Siempre sonriendo y con un brillo infantil en los ojos. Entrecerrados cuando habla, y curiosos y abiertos cuando escucha. Sabe que está en el ocaso de su carrera.

Vivo este momento sintiéndome afortunado. ¿Sabe? La pintura es un gran placer y yo he sido pintor durante setenta años. Si hay algo que tenga que agradecer, será haber descubierto mi vocación tan rápido.

Frente al casino de Montecarlo hay un edén. Hay naranjos, palmeras, fuentes de agua, macetas con amapolas y tulipanes que miran al Mediterráneo y, al fondo, la escultura “Adán y Eva”. Fernando Botero comprendió un día que sus pinturas podían sobrepasar la bidimensionalidad e infló el bronce hasta conferirle la forma de un cojín mullido.

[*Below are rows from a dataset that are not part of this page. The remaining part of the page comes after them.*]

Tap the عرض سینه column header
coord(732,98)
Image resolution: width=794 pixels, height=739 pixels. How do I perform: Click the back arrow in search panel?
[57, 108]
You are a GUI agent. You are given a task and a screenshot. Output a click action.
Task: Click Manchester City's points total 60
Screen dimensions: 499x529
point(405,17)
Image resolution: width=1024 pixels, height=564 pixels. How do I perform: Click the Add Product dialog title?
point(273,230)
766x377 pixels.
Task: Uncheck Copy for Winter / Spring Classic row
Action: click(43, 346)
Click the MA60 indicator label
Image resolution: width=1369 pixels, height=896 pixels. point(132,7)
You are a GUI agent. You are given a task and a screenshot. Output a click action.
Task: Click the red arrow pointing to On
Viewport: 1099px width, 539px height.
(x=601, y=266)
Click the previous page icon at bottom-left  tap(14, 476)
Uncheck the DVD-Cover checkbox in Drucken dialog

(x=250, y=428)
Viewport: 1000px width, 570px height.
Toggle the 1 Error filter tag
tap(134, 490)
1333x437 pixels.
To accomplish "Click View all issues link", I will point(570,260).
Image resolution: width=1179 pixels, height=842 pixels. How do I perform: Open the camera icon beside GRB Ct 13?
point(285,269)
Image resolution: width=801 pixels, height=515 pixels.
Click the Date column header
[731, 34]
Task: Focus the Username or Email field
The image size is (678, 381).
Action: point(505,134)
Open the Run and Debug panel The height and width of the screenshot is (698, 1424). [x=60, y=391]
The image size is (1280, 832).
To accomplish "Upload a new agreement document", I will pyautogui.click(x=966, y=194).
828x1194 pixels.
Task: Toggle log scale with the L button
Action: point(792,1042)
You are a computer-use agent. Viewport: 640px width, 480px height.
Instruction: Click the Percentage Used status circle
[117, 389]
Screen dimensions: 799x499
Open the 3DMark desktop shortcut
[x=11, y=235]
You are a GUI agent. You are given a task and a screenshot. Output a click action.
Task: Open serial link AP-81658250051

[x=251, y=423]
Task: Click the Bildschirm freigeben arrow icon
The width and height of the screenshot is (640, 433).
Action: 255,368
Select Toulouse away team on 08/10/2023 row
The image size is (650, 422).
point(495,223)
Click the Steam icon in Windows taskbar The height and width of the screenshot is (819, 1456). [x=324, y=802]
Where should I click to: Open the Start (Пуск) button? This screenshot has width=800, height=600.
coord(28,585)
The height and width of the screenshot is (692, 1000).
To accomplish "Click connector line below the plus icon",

Niños, adultos y ancianos manosean la escultura. Hasta la señora más presumida de perfume Clive Christian. Ella posa junto a sus amigas —todas señoras de entre sesenta y setenta años—, y cuando el flash desaparece, discretamente pasa la fina mano por el prepucio de Adán. “Es irresistible”, dirá.

Adán y Eva” es voluminosa, sensual, pesada y parece rellena de una materia intangible. Y señala, con la mirada en el horizonte, que hay un mundo por descubrir. Una sociedad perfecta de figuras hieráticas. Vacía de sentimientos porque solo en la tierra quizás hagan falta.